Dzieje się źle, jeśli robi się z rtm. Witolda Pileckiego jakiś symbol polityczny do współczesnych sporów, bo on ludzi łączył, a nie dzielił - powiedział prawnuk rotmistrza Krzysztof Kosior w rozmowie z pracownikami Muzeum Auschwitz.
Muzeum opublikowało rozmowę z potomkiem Witolda Pileckiego na swojej stronie internetowej w czwartek, w przededniu 79. rocznicy pierwszego transportu polskich więźniów do niemieckiego obozu Auschwitz. 14 czerwca obchodzony jest jako Narodowy Dzień Pamięci Ofiar Niemieckich Nazistowskich Obozów Koncentracyjnych i Obozów Zagłady.
Kosior, na pytanie Pawła Sawickiego z Muzeum, jak budować tak ważny symbol pamięci, podkreślił, że przede wszystkim cieszy się, że „Witold Pilecki został wydobyty z tej niepamięci, na jaką skazali go komuniści”. „To była kronika dziejowa jego dzieci – zarówno mojej babci, jak i jej brata, żeby tę pamięć przenieść. (…) Coraz więcej osób zaczęło się tą postacią interesować i myślę, że to (…) dobrze, iż jest on symbolem naszej nieco zapomnianej walki w czasie II wojny światowej i tuż po” – mówił.

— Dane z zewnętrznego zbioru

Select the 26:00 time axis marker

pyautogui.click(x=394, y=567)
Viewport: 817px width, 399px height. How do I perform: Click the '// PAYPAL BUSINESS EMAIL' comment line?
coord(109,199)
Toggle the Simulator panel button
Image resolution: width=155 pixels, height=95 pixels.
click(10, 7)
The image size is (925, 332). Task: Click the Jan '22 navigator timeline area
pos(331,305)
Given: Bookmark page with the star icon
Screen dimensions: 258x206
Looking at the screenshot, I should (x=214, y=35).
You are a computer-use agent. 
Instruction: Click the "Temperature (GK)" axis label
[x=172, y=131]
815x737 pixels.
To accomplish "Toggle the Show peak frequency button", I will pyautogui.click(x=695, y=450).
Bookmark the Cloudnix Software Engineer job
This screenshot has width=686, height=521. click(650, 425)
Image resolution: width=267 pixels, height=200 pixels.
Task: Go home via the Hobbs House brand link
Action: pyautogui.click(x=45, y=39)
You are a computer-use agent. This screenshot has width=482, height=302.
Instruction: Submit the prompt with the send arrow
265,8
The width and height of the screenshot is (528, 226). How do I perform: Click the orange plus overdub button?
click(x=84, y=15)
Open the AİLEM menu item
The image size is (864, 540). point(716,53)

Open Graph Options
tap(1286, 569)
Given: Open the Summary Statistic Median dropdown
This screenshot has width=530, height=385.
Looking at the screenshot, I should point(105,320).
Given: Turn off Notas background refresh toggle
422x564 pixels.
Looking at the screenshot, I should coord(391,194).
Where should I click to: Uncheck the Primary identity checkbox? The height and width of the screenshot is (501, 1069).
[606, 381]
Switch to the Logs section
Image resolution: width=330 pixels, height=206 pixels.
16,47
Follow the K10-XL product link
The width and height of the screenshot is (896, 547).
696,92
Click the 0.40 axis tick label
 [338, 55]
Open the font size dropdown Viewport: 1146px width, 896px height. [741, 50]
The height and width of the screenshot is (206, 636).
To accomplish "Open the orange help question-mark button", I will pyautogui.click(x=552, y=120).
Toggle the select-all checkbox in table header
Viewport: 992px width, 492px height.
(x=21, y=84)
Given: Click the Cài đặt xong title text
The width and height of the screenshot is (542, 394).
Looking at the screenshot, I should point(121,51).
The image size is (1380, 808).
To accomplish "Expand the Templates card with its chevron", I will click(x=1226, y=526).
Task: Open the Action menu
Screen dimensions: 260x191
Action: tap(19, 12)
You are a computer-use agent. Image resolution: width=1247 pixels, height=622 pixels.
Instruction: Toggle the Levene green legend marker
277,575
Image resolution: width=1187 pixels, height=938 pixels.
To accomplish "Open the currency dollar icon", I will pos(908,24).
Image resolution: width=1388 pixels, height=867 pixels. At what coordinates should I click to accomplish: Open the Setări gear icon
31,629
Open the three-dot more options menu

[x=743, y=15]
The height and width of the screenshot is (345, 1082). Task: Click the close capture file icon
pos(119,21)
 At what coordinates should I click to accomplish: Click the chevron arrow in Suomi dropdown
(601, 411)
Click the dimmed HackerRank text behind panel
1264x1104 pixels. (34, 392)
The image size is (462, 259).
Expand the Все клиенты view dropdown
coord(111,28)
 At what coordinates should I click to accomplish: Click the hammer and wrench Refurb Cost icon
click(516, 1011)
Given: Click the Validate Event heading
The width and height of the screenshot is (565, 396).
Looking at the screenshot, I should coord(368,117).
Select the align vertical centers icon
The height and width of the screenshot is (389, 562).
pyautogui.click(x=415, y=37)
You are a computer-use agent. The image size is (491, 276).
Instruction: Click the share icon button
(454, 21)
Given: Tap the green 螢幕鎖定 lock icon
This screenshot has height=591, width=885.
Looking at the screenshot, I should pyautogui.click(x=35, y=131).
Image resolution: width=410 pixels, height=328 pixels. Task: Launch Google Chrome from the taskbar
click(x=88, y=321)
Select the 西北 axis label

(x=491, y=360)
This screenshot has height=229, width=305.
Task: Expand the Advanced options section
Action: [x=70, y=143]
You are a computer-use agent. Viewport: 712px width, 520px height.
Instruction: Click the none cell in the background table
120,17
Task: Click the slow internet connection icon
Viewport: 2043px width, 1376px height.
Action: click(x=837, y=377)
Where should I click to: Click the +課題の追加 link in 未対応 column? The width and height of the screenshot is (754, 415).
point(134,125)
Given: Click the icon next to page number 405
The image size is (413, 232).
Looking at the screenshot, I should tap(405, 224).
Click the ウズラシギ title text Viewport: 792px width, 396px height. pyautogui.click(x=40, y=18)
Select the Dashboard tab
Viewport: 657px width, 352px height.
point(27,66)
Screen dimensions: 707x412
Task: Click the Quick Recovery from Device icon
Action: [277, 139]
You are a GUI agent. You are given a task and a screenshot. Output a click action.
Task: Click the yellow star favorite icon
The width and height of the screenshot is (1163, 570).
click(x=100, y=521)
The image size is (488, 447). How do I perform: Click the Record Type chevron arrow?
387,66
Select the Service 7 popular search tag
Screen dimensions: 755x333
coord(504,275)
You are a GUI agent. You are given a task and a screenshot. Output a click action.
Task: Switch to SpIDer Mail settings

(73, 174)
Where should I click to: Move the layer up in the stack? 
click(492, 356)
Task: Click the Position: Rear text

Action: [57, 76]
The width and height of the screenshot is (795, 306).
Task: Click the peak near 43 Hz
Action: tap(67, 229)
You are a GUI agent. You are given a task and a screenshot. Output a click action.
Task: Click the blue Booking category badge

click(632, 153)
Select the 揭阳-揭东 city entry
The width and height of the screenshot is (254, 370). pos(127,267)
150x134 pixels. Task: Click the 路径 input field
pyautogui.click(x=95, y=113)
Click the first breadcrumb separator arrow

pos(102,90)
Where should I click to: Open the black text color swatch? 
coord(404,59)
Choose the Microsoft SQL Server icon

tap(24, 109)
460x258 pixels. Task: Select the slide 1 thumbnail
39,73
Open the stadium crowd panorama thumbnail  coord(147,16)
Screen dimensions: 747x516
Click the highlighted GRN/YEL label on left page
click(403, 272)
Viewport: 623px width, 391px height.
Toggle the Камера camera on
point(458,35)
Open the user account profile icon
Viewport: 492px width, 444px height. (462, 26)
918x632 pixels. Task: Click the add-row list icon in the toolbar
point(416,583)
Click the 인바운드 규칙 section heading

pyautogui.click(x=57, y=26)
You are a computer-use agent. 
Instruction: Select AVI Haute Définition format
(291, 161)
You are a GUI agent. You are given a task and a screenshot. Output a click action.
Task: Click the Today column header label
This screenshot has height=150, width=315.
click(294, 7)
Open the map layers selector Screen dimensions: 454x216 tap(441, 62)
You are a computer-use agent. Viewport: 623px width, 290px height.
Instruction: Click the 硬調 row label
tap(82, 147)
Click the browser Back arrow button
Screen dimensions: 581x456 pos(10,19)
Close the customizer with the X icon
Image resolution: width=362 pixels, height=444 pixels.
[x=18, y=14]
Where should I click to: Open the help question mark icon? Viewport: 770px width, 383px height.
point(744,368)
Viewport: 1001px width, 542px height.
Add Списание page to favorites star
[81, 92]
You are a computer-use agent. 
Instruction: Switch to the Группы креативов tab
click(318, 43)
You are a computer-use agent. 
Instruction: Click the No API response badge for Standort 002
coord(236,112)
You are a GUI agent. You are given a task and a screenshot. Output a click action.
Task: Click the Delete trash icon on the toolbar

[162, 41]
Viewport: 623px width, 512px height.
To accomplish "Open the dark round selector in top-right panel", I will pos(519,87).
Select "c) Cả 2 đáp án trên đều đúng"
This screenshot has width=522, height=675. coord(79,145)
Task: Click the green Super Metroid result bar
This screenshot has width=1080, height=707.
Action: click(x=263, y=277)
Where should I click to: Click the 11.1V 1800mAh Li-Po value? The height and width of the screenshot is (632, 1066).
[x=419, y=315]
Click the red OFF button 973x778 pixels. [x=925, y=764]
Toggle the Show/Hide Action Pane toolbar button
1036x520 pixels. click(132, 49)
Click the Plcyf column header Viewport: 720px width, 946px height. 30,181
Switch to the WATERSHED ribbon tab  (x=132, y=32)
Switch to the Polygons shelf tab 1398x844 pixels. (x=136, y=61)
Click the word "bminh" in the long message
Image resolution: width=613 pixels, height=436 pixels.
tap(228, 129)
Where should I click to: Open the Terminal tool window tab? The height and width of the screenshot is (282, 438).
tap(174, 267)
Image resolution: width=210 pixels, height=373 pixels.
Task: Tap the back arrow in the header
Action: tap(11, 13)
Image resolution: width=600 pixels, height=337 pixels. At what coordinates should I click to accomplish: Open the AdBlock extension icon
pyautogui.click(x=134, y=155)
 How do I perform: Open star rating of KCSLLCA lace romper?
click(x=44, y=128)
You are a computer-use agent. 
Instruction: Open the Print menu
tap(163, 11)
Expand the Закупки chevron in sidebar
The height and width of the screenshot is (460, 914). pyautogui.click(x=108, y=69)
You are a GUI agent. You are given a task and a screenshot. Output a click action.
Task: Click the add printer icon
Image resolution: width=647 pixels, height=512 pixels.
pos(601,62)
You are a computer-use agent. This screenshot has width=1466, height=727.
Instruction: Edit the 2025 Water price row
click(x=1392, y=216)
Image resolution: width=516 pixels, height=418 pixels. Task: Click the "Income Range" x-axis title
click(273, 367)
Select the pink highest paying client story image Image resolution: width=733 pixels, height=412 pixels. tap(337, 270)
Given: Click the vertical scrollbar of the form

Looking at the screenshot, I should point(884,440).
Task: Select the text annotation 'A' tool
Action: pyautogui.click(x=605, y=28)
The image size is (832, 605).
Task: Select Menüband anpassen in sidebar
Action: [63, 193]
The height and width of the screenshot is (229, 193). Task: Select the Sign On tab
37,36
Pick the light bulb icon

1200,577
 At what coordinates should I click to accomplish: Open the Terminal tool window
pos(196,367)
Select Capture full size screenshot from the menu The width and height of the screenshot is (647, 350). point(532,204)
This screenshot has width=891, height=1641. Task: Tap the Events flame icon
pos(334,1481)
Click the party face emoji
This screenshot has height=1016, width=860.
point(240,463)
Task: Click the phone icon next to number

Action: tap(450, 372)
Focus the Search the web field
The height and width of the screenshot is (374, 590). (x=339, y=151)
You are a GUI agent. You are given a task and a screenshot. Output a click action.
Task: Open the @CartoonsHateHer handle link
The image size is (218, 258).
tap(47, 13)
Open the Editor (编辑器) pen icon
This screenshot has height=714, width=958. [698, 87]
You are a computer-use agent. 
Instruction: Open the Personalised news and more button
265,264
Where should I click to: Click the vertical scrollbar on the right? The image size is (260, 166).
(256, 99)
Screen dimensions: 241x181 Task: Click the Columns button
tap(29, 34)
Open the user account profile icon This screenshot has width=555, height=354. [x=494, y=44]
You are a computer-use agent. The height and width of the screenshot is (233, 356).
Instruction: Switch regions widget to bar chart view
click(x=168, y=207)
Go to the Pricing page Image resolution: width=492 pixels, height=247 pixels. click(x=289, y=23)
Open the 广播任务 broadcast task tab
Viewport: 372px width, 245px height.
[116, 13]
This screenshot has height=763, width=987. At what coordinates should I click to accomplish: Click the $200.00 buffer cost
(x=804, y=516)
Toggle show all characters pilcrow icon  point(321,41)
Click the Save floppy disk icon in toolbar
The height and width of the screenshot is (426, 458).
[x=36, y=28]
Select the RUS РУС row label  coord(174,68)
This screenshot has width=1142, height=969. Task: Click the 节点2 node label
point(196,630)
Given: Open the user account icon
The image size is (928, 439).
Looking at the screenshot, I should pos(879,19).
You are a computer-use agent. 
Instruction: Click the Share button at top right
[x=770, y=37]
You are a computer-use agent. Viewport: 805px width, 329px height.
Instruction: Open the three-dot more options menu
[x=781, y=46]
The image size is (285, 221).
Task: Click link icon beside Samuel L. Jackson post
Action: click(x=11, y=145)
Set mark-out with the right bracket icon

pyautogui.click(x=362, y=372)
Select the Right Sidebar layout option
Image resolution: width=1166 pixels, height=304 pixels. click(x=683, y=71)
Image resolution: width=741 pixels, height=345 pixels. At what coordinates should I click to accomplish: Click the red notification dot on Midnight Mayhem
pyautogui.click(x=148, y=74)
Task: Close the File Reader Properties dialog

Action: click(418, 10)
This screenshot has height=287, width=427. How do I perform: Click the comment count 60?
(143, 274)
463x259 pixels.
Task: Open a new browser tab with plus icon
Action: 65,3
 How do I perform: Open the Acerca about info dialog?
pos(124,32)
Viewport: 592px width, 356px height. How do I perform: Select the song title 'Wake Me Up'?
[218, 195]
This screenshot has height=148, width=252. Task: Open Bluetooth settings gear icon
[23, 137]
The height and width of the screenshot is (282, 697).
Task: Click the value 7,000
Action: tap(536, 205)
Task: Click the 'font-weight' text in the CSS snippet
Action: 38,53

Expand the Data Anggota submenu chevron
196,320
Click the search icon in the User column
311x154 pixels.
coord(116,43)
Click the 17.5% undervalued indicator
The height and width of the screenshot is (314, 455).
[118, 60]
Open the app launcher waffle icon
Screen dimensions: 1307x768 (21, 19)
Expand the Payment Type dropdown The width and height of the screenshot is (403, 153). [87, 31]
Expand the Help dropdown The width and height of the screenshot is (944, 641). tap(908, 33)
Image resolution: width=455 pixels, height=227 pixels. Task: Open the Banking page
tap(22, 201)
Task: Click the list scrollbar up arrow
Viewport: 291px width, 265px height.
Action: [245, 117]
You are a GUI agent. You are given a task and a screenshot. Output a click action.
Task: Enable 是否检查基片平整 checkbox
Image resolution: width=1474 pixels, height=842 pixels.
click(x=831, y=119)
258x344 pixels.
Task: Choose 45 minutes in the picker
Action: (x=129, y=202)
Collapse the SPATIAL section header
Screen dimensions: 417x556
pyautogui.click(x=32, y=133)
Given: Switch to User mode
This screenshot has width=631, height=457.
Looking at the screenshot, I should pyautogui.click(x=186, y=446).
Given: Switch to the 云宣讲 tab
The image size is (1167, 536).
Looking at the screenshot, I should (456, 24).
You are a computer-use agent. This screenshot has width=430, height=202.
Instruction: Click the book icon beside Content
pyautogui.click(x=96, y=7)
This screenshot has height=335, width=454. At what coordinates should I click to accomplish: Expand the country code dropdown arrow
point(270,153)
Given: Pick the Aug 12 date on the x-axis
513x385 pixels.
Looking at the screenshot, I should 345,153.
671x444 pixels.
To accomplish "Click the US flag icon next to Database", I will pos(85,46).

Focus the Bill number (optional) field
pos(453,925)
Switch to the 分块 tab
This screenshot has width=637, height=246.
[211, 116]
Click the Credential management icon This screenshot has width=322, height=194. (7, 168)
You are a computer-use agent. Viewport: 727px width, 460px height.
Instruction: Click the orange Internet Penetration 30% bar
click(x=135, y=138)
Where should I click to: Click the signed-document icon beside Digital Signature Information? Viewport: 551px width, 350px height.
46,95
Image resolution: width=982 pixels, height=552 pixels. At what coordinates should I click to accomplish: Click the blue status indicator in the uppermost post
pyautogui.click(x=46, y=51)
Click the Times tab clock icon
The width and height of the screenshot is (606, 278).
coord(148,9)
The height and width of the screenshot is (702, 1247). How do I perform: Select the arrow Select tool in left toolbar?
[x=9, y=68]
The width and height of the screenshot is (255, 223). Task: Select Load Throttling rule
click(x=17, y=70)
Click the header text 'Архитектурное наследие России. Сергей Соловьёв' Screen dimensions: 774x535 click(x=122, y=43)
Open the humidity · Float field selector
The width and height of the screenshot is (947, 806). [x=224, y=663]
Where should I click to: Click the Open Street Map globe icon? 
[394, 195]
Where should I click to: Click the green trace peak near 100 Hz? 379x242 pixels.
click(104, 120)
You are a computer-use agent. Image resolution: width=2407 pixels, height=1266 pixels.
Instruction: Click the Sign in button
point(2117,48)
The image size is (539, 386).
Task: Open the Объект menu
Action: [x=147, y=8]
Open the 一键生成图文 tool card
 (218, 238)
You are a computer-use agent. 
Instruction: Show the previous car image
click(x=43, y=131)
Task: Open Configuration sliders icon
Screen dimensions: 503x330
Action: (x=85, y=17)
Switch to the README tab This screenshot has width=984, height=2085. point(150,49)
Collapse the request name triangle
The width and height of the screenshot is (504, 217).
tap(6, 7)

„Natomiast dzieje się źle, jeśli robi się z niego jakiś symbol polityczny do współczesnych sporów, bo on ludzi – wiem, że brzmi to jak trochę wyświechtane – łączył, a nie dzielił” – zaznaczył prawnuk Witolda Pileckiego.
„Kiedy patrzę na pomnik Witolda Pileckiego w Warszawie, to bardzo mi się podoba to, że boczna ściana tego sześcianu, to stojące sylwetki ludzi. Pokazuje, że Witold (…) nigdy nie działał sam. (…) Cieszę się, że o Witoldzie przypominamy, ale starajmy się też mieć z tyłu głowy, że to wszystko tworzyli ludzie, którzy chcieli ze sobą współpracować. Bardzo ładnie to wypunktowuje (Pilecki – PAP) w swoim raporcie. Wymienia kolejne numery: tu prawica, tu lewica, że oni wzajemnie się wręcz pożerali, a w tych szczególnych warunkach obozowych podjęli współpracę we wspólnym celu” – wskazał Kosior.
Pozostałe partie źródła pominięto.